Say Goodbye to the Undersea Cable That Made the Global Internet Possible

TLC (Teaching and Learning College)

Say Goodbye to the Undersea Cable That Made the Global Internet Possible

2026-02-25T10:55:00Z

Jane Ruffino’s reported feature for Wired opens with what is, so far, my favorite piece of magazine art this year. (Nice one, Rob Vargas.) From there, you’re quickly aboard the Maasvliet, the diesel electric ship whose crew is tasked with hauling up thousands of kilometers of TAT-8—the first fiber-optic cable to span the seabed of the Atlantic Ocean, a feat that Ruffino describes as “practically tantamount to human galactic expansion.” An absolute showcase of explanatory writing, Ruffino’s story goes deep on the history and afterlife of the cables that enable digital communication, and grants the many people who manage such infrastructure some welcome visibility.

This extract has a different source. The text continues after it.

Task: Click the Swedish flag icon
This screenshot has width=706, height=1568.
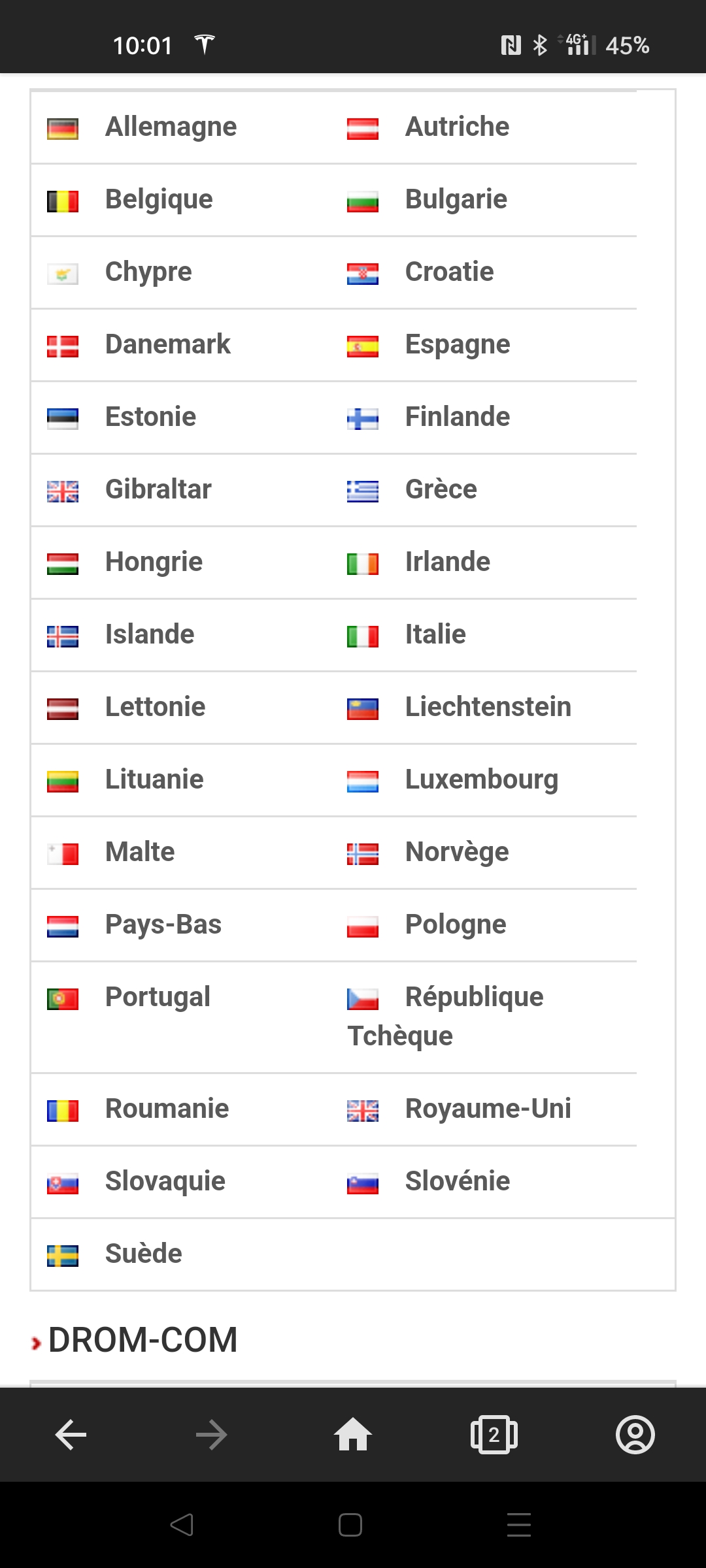Action: [x=63, y=1256]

Fiber-optic transmission is a near-magical way of carrying information by pulses of light. Most people don’t even think about how quickly we’ve accepted instantaneous communication as normal, even those of us who can remember when an international phone call had to be booked in advance. The more people I meet in this industry, in this network of networks of people and things, the more insulting it sounds to hear that “we” only notice it when it breaks. (Who is this “we,” I always want to know?) Billions of people are able to walk around not noticing this infrastructure because of the daily work of a few thousand people, sometimes at sea, other times buried under piles of permits, surveys, and purchase orders for thousands of kilometers of cables that will join the millions of kilometers of cables on the seabed that ensure that our planet is continuously being hugged by light.